In the post, there is a formula called Weyl identity: \begin{align} \exp\left(-\,{k \over n}\,a_{n}\,z^{-n}\right) \exp\left({\ell \over n}\,a_{-n}\,w^{n}\right) = \exp\left({\ell \over n}\,a_{-n}\,w^{n}\right) \exp\left(-\,{k \over n}\,a_{-n}\,z^{-n}\right) \exp\left({k\ell \over n}\left[w \over z\right]^{n}\right) \end{align} Here $\left[a_n, a_m\right] = n\,\delta_{n\ +\ m,\,0\,\,}$.
I tried to verify this identity by expanding both sides of the identity. But I am not able to verify the identity.
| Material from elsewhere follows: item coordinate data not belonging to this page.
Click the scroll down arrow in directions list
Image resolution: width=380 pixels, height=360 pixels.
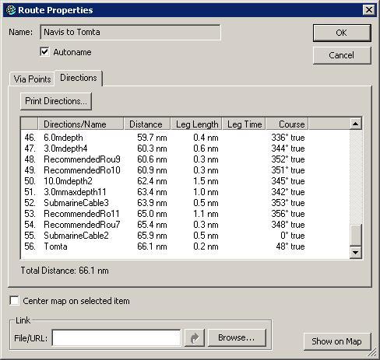click(355, 252)
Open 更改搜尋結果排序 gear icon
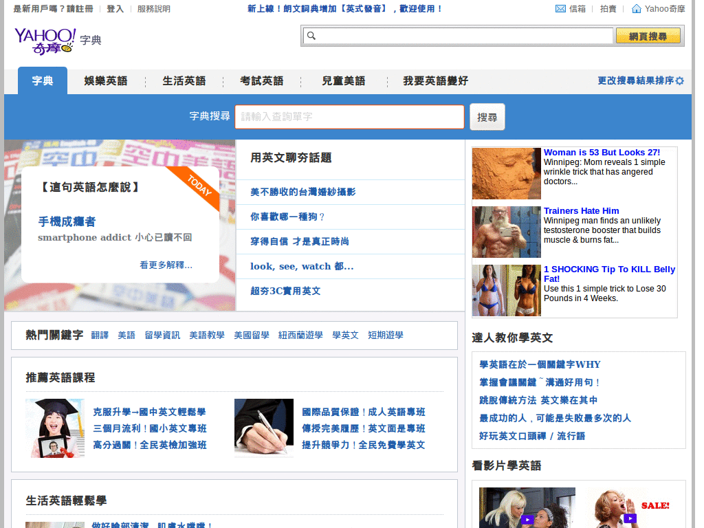Viewport: 704px width, 528px height. (x=679, y=80)
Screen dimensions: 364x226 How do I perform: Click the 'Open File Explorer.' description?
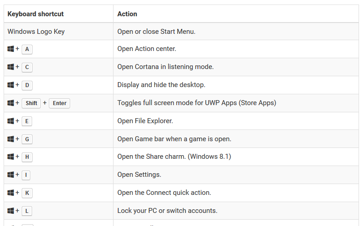[145, 121]
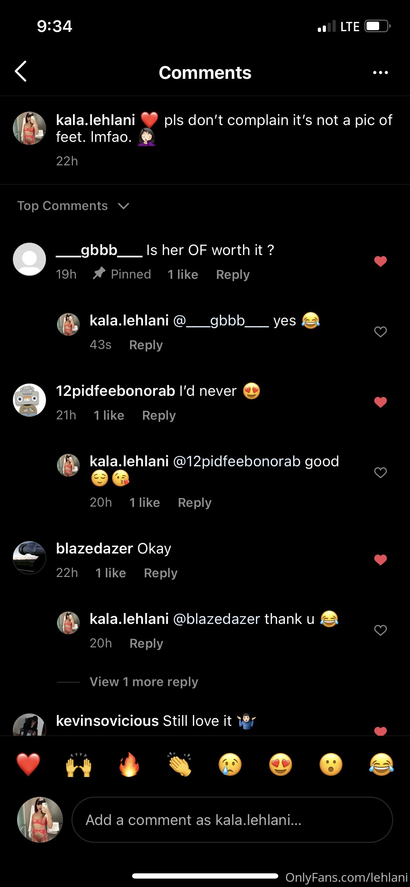The image size is (410, 887).
Task: Insert the heart-eyes emoji reaction
Action: [x=281, y=764]
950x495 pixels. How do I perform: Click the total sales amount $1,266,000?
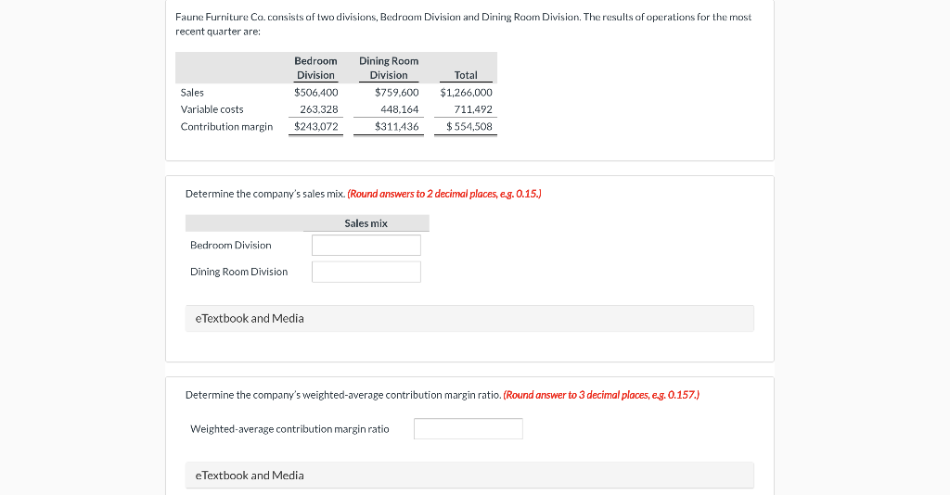pyautogui.click(x=466, y=93)
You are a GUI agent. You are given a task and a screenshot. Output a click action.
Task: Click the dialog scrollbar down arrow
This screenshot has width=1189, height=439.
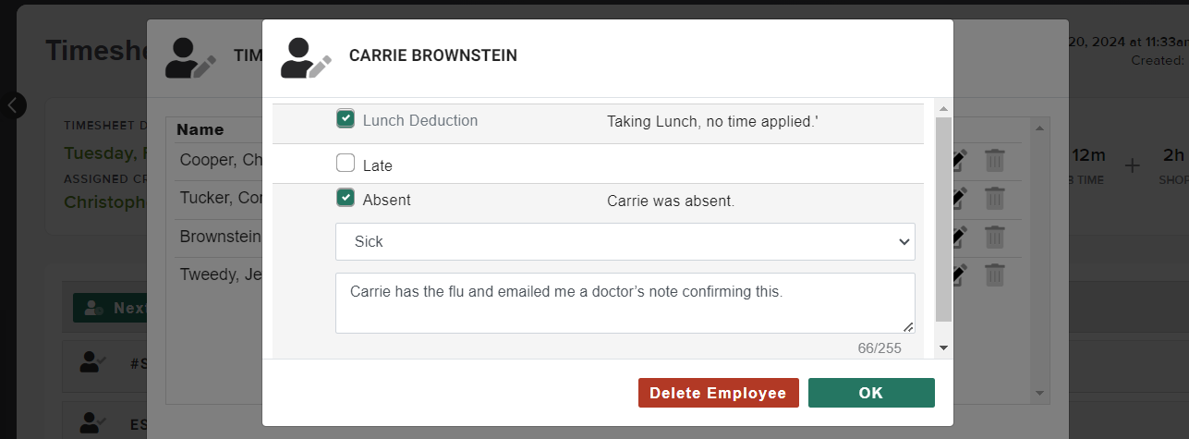(943, 348)
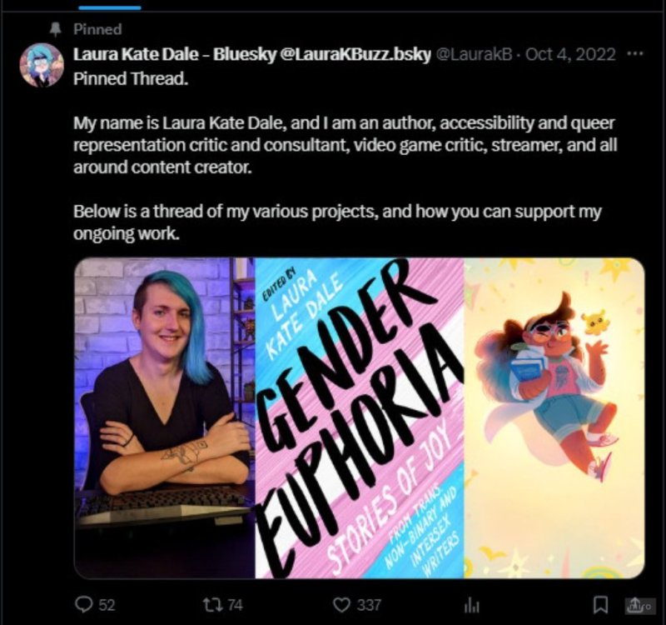Click the Pinned label above the post
Viewport: 666px width, 625px height.
97,29
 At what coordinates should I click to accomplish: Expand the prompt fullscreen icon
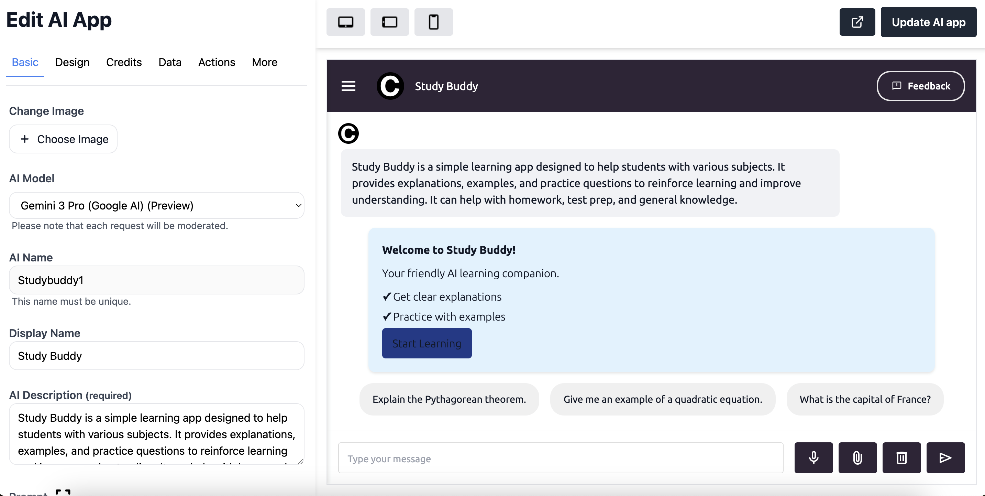tap(63, 492)
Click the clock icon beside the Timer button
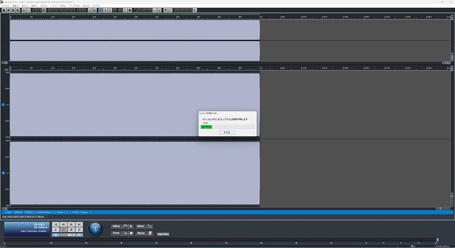The height and width of the screenshot is (248, 455). click(x=132, y=233)
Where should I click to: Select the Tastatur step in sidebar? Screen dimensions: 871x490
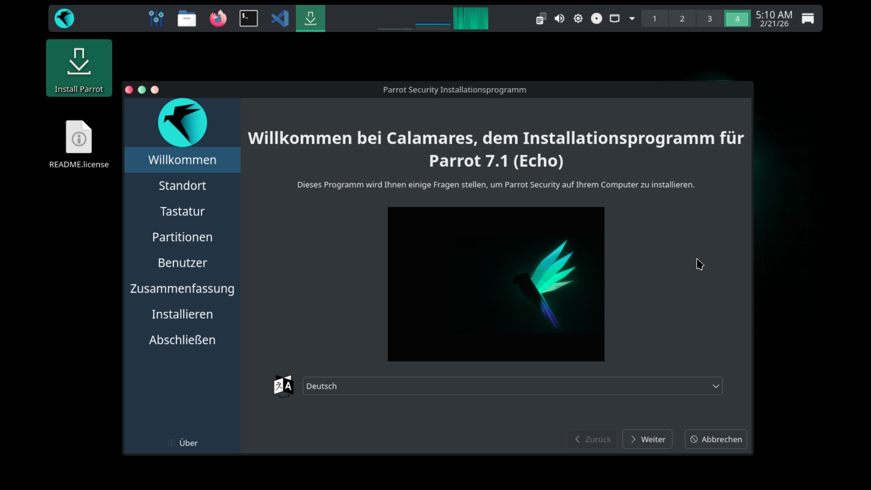182,211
Any help will be greatly appreciated!
Look likes your version of Weyl's identity has a typo in the sign of one of its exponents.
If $[A,B] = c$ where $c$ is a scalar, then $$\frac{d}{dt} e^{tA} B e^{-tA} = e^{tA} [A,B] e^{-tA} = e^{tA} c e^{-tA} = c$$ This leads to $e^{tA} B e^{-tA} = B + ct$. In particular, $e^A B e^{-A} = B + c$. As a result, $$e^A e^B e^{-A} = e^{e^A B e^{-A}} = e^{B + c} = e^B e^c \quad\implies\quad e^A e^B = e^B e^A e^c. $$ Substitute $A$ by $-\frac{k}{n}a_n z^{-n}$, $B$ by $\frac{\ell}{n} a_{-n} w^n$ and notice
$$[ A, B ] = \left[ -\frac{k}{n}a_n z^{-n}, \frac{\ell}{n} a_{-n} w^n\right] = -\frac{k}{n}\frac{\ell}{n} \left(\frac{w}{z}\right)^n [ a_n, a_{-n} ] = -\frac{k\ell}{n}\left(\frac{w}{z}\right)^n $$ is a scalar, we find $$e^{-\frac{k}{n}a_n z^{-n}} e^{\frac{\ell}{n} a_{-n} w^n} = e^{\frac{\ell}{n} a_{-n} w^n} e^{-\frac{k}{n}a_n z^{-n}} e^{\color{red}{-}\frac{k\ell}{n}\left(\frac{w}{z}\right)^n}$$
Up to a sign in the exponents of last factor, this is the identity you have.